No hay que perder de vista que los
trabajadores del Estado vienen siendo un blanco permanente del gobierno y que
motivos para luchar, sobran. Sin embargo, el nivel de adhesión que tuvo la
medida no se condice con las necesidades reales que los trabajadores deben
encarar. Expresión de esto fueron los actos realizados por los gremios
encolumnados en la CTA, en los que el discurso “combativo” fue escuchado por
muy poca gente de base. Por ejemplo en La Plata, confluyeron junto a la CCC y
sectores de la izquierda, más algunas corrientes estudiantiles, cerca de un
millar de personas, pero una semana antes los docentes provinciales habían
juntado una verdadera multitud ante una convocatoria específica del sector, en
la que el máximo dirigente del gremio, Hugo Yasky, fue abucheado y repudiado
por sectores de base.
Existe un descreimiento generalizado
en los directivos sindicales más reconocidos, del que la CTA no queda al
margen. Pero esto no significa que De Gennaro esté, políticamente, en las
mismas condiciones que Moyano o Daer. A pesar de evidenciar un claro
posicionamiento de tregua con el gobierno y de defensa del régimen, la central
que fue la pata sindical de la Alianza aún cuenta con una burbuja de oxígeno
para entrampar a los trabajadores y al pueblo. Esto es así porque una serie de
factores lo posibilitaron. Por ejemplo, luego de los acontecimientos de
diciembre que se llevaron puesto a De la Rúa, Cavallo y, colateralmente, a toda
la dirigencia sindical que brilló por su ausencia, la CTA y su respaldo, la
Iglesia, trabajaron afanosamente desde las asambleas populares por desviar la
bronca de los carriles que la habían encauzado en un primer momento, el de la
lucha callejera. Parte de este objetivo lo consiguieron utilizando todas las
tramposas variantes que estuvieron a su alcance.

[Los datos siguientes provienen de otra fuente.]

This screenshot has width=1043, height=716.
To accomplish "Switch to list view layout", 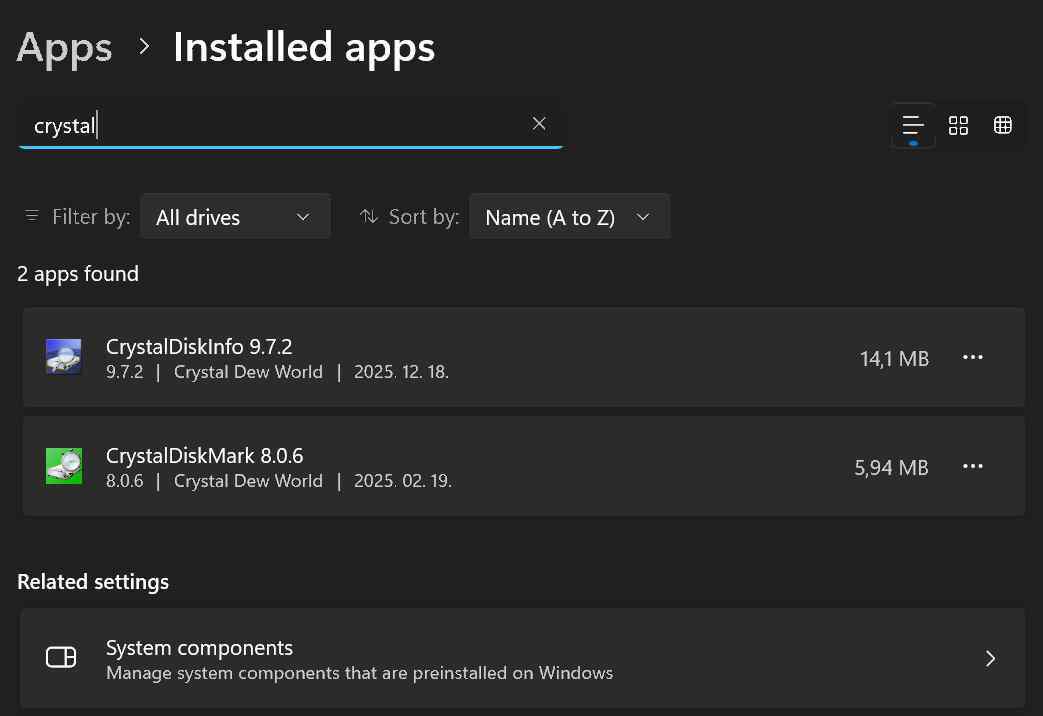I will click(912, 125).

Sumado esto a que las
reivindicaciones populares no se inclinaron hacia la derecha sino hacia la
izquierda, el discurso centroizquierdista logra camuflarse más cómodamente con
el imaginario colectivo. Si a esto se le agrega que la única posible
competencia que tiene la CTA pasa por la CGT de Moyano, es obvio que De Gennaro
cuenta con cierto margen para diferenciarse.
Pero
sus límites no los pone precisamente su “cintura” política sino el cuadro de
situación económica, política, social y cultural que caracteriza a la actual
etapa de crisis capitalista argentina y mundial. Sobre esta realidad, sólo es
posible enfrentar efectivamente al capitalismo desde un nuevo movimiento
sindical revolucionario, opuesto y en combate contra los nuevos-viejos engaños
que preparan los “humanizadores” centroizquierdistas del capitalismo.